• _Teks yang Diberikan_:
+++
Kongres Mengevaluasi Demokrasi

  • Bagikan

…upaya paling awal memisahkan agama dari pemerintah dan membayangkan domain sipil yang netral mungkin dilakukan di antara kaum Protestan di koloni-koloni Amerika Utara

Kongres mengevaluasi demokrasi. Kongres Umat Islam Sumatera Utara II (KUI II) 26-28 Agustus 2022 di Asrama Hajj Medan dengan tema “Menata Ulang Indonesia” memunculkan aneka perspektif tentang banyak hal yang menjadi pokok sorotan.

Karena itu sangat diperlukan kecermatan untuk mengidentifikasi persamaan dan perbedaan narasi yang mengemuka. Apalagi para narasumber tak selalu duduk dalam penjadwalan forum simultan satu meja, usaha untuk mengidentifikasi pokok pikiran mereka benar-benar memerlukan kehati-hatian.

Tulisan ini berusaha merangkum gagasan KUI II yang bertalian dengan demokrasi politik. Sebagian mengisyaratkan moderenisasi politik, yang lain memusatkan perhatian pada kompatibilitasnya, dan tak sedikit yang berfikir lebih radikal, memberlakukan kembali UUD 1945 yang asli.

Tidak ada pembicara yang secara verbal mengetengahkan moderenisasi politik meski esensi pembicaraan cukup riuh tentang ini. Diketahui moderenisasi itu selalu difahami sebagai sebuah proses linear dengan tanpa mengenal jalan pulang ke asal.
+++
Entri dari kumpulan data
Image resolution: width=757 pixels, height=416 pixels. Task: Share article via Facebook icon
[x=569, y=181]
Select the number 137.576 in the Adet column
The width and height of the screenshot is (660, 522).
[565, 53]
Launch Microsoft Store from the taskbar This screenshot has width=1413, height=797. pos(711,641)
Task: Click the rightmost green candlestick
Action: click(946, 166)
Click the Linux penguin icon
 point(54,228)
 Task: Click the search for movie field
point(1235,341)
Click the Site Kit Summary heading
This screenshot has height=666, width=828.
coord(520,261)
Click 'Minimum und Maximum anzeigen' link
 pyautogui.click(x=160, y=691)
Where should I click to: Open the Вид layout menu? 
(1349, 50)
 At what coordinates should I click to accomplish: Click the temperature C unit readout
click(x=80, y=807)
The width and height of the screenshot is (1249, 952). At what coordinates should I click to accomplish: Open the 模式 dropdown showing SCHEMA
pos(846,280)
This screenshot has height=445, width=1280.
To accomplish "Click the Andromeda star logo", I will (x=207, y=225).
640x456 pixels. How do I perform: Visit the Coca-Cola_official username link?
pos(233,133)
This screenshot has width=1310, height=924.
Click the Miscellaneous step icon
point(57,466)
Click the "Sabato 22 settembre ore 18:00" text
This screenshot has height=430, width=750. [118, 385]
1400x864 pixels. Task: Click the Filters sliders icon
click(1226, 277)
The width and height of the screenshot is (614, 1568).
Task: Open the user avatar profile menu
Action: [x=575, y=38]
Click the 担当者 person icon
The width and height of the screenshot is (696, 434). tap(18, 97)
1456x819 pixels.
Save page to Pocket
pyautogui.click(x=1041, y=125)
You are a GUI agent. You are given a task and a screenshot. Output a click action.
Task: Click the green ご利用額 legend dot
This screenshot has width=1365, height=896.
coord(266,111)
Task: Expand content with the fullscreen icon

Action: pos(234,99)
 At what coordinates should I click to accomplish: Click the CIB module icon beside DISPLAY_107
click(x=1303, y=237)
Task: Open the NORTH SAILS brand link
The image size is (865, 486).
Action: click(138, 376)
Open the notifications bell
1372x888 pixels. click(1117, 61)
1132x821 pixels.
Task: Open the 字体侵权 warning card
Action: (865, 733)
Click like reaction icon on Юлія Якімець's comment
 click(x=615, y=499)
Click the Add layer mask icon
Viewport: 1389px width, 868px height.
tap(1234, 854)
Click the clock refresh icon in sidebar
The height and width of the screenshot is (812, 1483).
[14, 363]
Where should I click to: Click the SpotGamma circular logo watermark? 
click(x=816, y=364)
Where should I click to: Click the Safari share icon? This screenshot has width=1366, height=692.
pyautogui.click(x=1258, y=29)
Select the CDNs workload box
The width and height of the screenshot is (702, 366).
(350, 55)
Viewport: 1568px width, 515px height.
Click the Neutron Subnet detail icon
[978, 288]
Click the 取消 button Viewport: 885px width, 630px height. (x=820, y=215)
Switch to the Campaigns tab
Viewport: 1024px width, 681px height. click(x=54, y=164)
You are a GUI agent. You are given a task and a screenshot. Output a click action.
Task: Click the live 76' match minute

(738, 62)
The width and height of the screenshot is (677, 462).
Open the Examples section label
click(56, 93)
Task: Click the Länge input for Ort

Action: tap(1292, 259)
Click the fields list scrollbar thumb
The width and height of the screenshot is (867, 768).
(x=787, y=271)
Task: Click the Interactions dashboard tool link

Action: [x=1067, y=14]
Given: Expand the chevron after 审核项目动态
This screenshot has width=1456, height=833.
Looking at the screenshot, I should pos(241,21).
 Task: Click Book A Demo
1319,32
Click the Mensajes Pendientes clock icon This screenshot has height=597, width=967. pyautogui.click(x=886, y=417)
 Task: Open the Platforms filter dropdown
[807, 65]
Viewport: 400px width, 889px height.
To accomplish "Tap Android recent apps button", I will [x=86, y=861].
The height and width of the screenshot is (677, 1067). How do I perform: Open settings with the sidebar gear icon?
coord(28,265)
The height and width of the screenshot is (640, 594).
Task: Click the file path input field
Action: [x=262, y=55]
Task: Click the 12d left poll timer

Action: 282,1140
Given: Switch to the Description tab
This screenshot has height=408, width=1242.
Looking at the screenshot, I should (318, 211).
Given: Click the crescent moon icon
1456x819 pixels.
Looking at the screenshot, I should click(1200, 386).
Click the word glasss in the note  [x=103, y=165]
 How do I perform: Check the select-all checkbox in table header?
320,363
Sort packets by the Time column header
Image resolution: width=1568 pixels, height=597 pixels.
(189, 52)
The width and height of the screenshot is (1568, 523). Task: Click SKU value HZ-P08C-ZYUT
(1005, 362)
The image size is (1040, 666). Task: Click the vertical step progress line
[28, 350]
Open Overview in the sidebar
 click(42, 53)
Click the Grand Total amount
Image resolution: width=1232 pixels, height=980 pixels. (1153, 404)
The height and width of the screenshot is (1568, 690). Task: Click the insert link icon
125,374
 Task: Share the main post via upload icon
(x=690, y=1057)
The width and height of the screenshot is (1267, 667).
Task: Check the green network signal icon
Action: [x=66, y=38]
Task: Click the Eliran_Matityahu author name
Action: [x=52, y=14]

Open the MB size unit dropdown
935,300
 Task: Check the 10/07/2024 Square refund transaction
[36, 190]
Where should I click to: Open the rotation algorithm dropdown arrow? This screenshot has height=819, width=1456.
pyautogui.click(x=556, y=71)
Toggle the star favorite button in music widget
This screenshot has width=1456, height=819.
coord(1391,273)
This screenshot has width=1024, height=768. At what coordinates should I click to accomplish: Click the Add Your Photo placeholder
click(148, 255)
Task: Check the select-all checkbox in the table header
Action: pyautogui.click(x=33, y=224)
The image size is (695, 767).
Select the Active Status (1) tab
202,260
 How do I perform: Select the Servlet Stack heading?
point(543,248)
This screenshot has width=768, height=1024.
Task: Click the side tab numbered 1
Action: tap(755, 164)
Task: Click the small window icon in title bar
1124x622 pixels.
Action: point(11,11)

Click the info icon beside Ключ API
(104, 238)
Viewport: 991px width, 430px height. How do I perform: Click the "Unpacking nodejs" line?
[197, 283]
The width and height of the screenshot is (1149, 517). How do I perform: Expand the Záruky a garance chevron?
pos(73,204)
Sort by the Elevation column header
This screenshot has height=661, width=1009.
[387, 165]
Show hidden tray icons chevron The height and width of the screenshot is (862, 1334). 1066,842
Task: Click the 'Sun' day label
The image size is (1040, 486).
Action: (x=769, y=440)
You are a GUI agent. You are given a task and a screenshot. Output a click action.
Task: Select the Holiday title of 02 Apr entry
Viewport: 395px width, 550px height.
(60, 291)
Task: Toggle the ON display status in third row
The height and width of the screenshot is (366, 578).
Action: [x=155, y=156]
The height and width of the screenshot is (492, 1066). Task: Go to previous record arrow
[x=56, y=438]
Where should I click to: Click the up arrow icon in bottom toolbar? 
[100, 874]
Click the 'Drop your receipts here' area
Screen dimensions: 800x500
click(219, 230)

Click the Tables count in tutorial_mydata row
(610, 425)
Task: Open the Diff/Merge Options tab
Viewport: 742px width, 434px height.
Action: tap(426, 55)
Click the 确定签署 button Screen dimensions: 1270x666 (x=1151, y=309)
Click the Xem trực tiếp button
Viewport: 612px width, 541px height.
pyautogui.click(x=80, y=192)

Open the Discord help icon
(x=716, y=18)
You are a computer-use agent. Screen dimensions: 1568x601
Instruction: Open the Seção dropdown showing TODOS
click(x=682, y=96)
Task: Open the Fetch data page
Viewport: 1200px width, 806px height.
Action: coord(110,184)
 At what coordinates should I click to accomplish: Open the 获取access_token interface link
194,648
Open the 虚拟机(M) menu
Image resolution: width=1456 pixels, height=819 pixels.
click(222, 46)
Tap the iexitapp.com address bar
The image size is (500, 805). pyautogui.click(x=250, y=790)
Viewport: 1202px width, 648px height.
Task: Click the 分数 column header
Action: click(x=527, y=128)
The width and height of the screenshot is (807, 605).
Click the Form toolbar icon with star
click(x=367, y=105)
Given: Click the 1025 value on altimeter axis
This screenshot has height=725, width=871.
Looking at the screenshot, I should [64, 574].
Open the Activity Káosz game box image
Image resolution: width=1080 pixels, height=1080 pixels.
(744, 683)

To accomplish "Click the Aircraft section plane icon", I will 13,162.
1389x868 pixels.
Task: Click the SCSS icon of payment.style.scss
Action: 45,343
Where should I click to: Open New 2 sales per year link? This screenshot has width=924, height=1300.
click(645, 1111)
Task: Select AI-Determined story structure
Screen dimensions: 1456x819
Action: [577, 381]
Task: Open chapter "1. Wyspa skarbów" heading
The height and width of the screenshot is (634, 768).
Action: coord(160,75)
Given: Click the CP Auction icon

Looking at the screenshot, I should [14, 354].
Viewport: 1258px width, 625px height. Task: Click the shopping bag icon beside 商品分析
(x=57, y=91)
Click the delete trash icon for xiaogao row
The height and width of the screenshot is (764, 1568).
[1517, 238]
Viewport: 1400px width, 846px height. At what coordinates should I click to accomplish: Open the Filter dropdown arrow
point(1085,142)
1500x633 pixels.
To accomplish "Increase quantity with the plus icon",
+++
• _Soal Latihan_:
(1) Kutiplah bagian teks tentang KUI II mulai dari "Karena itu sangat" sampai "1945 yang asli.".
(2) Menurut teks tentang KUI II, apa tema kongres tersebut?

• _Jawaban Soal_:
(1)
Karena itu sangat diperlukan kecermatan untuk mengidentifikasi persamaan dan perbedaan narasi yang mengemuka. Apalagi para narasumber tak selalu duduk dalam penjadwalan forum simultan satu meja, usaha untuk mengidentifikasi pokok pikiran mereka benar-benar memerlukan kehati-hatian.

Tulisan ini berusaha merangkum gagasan KUI II yang bertalian dengan demokrasi politik. Sebagian mengisyaratkan moderenisasi politik, yang lain memusatkan perhatian pada kompatibilitasnya, dan tak sedikit yang berfikir lebih radikal, memberlakukan kembali UUD 1945 yang asli.

(2) Temanya adalah “Menata Ulang Indonesia”.